Se le metió el diablo entre la sotana a un fraile de la Catedral de Tepic y se puso “cachondo” por una mujer. ¡Perooo! No cualquier mujer: era doña Margarita de Covarrubias, esposa del Alcalde Mayor, don Jacinto de Pineda y Ledesma; es decir, la esposa del mero mero en aquel lejano 1685. Lamentablemente, ese bochornoso suceso terminó con todo un archivo histórico hecho cenizas.
Todo ocurrió donde hoy se encuentra la esquina de las avenidas México y Lerdo, justo donde actualmente funciona un restaurante en la planta alta. Ahí estaban las antiguas Casas Reales de Tepic, donde vivían doña Margarita y su esposo.
Ese edificio era el corazón del gobierno. Ahí se cobraban impuestos, se guardaban los documentos oficiales y se decidía el destino de toda la región. En pocas palabras, ahí se cocinaban los asuntos del reino… aunque aquel 3 de julio de 1685 terminó cocinándose un desastre. Y es que, para entender el fuego, hay que entender la mecha.

Un día antes, el 2 de julio, el fraile Martín Jiménez decidió que sus votos religiosos podían tomarse vacaciones. Aprovechando que el Alcalde Mayor andaba lejos, seguramente resolviendo algún asunto de la Corona, el reverendo puso los ojos en doña Margarita, como si fuera el último tamal de la olla.
Se dice, se cuenta, se rumora que primero la comenzó a cortejar; luego la acosó. “Al intentar el fraile manosearla, Margarita lo recriminó por su atrevimiento y desvergüenza. Fue entonces cuando él sacó un cuchillo y la amenazó”.
Doña Margarita salió corriendo por los pasillos de las Casas Reales pidiendo auxilio. Sus gritos movilizaron a un grupo de personajes que parecen sacados de una película: un preso, un cobrador de Hacienda con su hijo y el mayordomo indígena del Mesón de Tepic.
Entre los cuatro lograron, como dice la crónica con una elegancia que ya quisiéramos hoy, “apaciguar el ardor y la cólera del fraile”. En otras palabras, entre todos le bajaron dos rayitas al reverendo antes de que la cosa acabara en una tragedia todavía mayor.

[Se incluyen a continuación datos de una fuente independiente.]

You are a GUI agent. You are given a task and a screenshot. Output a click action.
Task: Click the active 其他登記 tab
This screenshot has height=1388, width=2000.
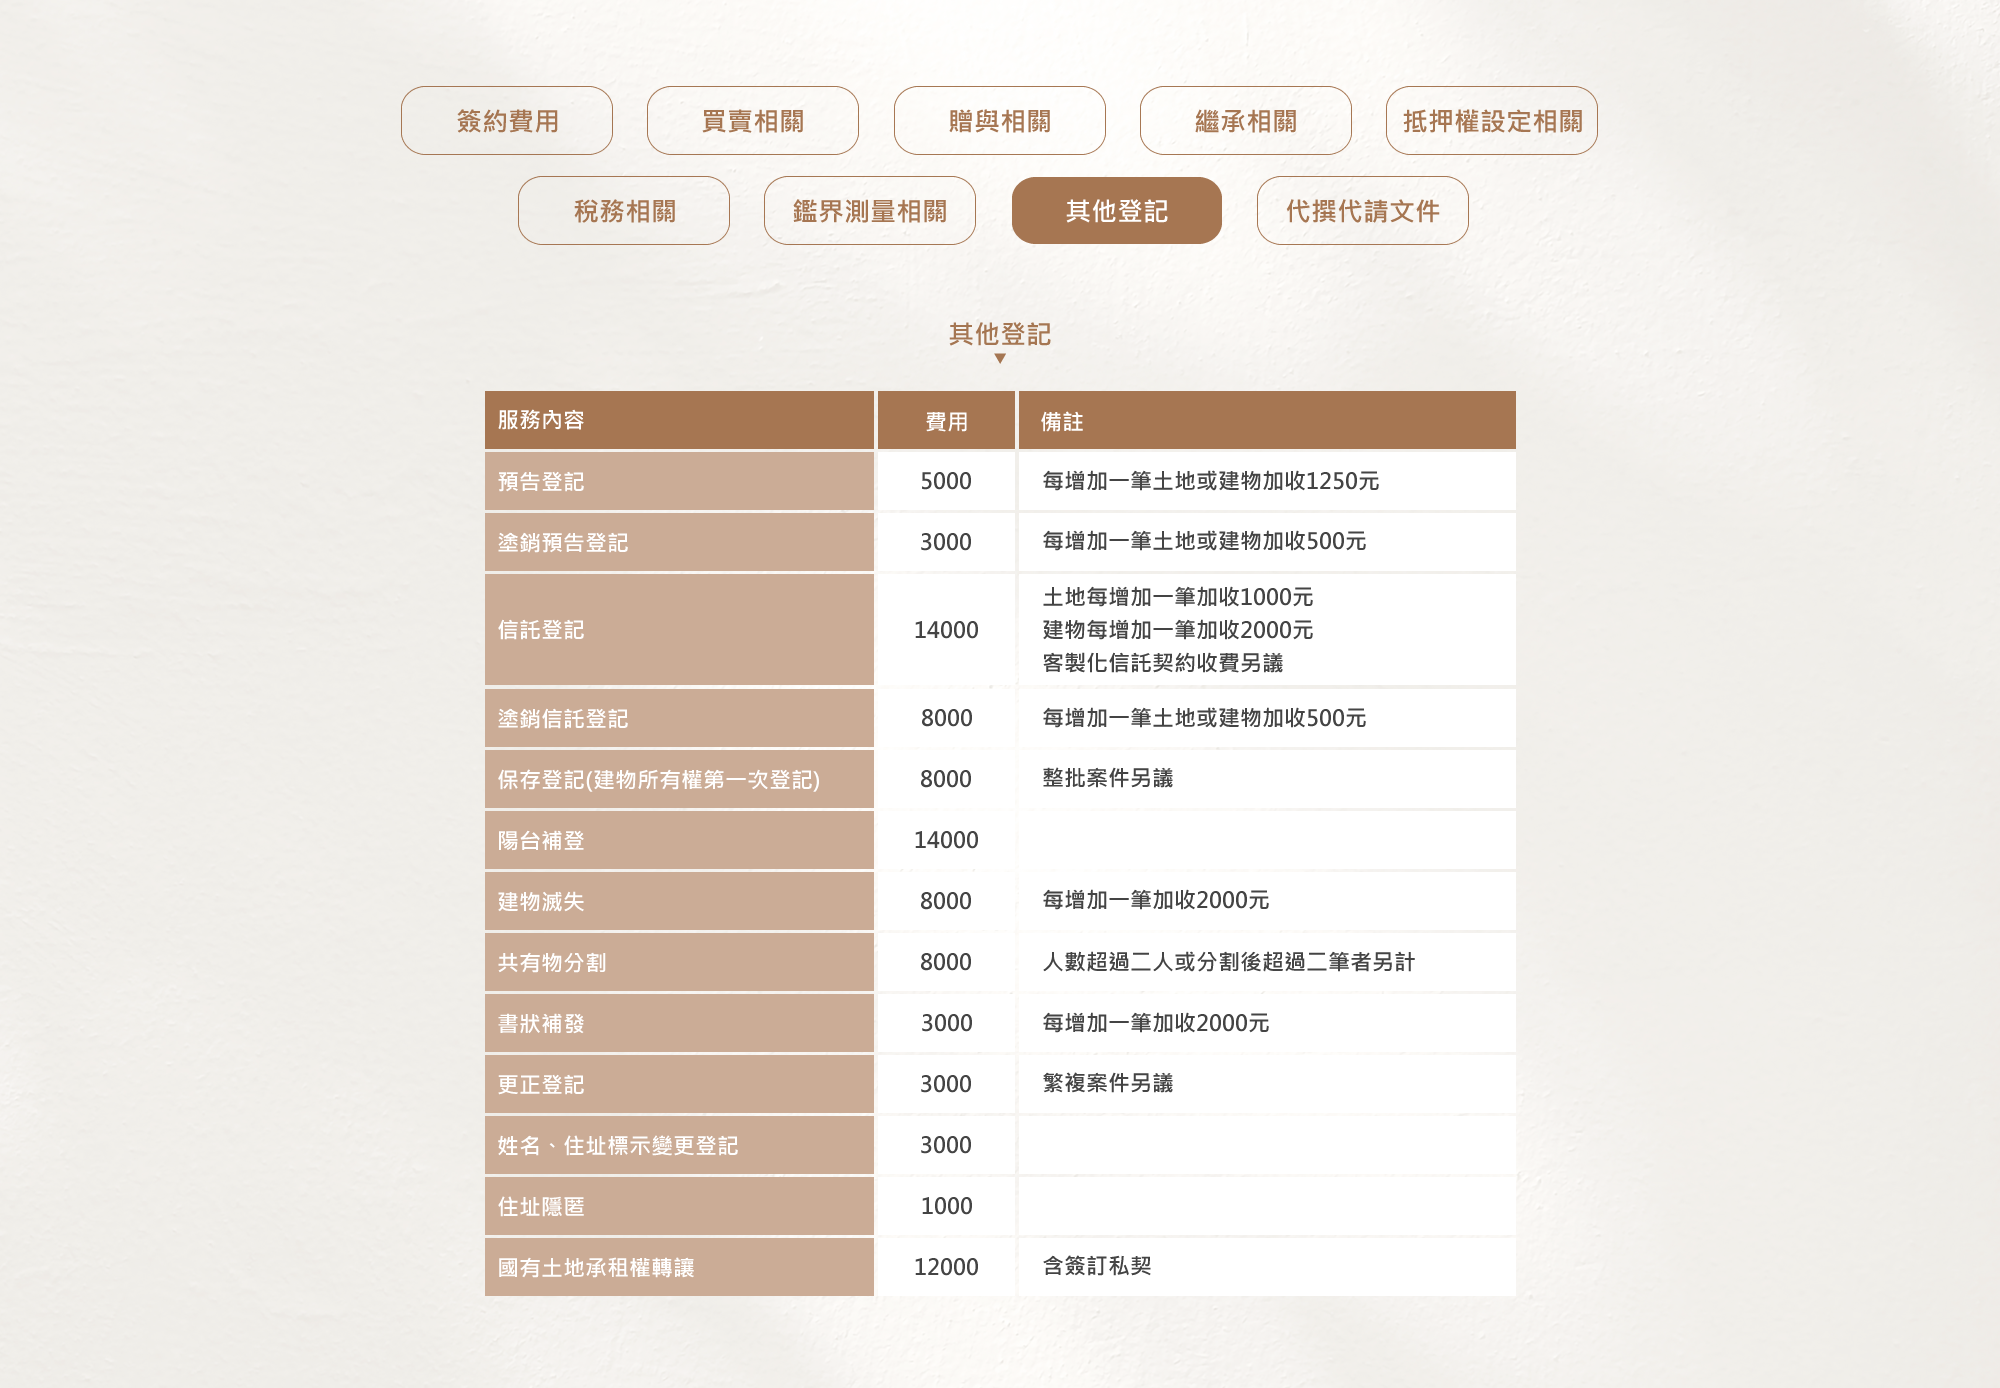1116,211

Al día siguiente, 3 de julio de 1685, Martín Jiménez brincó las bardas de la casa como si las leyes de Dios y de los hombres fueran simples recomendaciones. Entró hasta la alcoba de doña Margarita, quien estaba acompañada por la mulata Josefa y la mestiza Francisca de Soto.
Ahí apareció el fraile, armado con un cuchillo y una obsesión que ya rayaba en la locura. Palabras más, palabras menos, según las malas lenguas de las malas gentes, la escena, imaginemos, fue así:
—¡Salga de aquí! —le reclamó doña Margarita.
—O me das lo que quiero… o te mato.
Sin perder un segundo, Margarita corrió a refugiarse en la cárcel anexa a las Casas Reales. Sí, leyó bien: ese día el lugar más seguro era la cárcel.
Al no encontrarla, el fraile gritó: “¡Ahora la veré salir, aunque no quiera!”… y enseguida prendió fuego al edificio.

Las llamas devoraron las Casas Reales, los archivos de tributos, los libros oficiales y buena parte de la memoria escrita del Tepic colonial. Josefa y Francisca tuvieron que escalar las bardas para salvar la vida y ayudar a otras personas, pero el daño ya era irreversible.
Cuando el Alcalde Mayor regresó, presentó la denuncia correspondiente. Semanas después llegó la respuesta de las autoridades eclesiásticas.
En esencia decía:”Lamento mucho lo ocurrido… pero necesito tiempo para investigar “. Traducido: “Déjenos ver cómo acomodamos este problemita sin hacer mucho ruido.” Y así terminó esta historia.
El fraile nunca pagó realmente por lo que hizo. Doña Margarita sobrevivió al ataque, pero perdió su hogar. Tepic perdió las Casas Reales… y también perdió una parte de su historia, convertida en cenizas por la obsesión de un fraile.
Fuente: Mosaico histórico de la ciudad de Tepic. Pedro López González, 1979.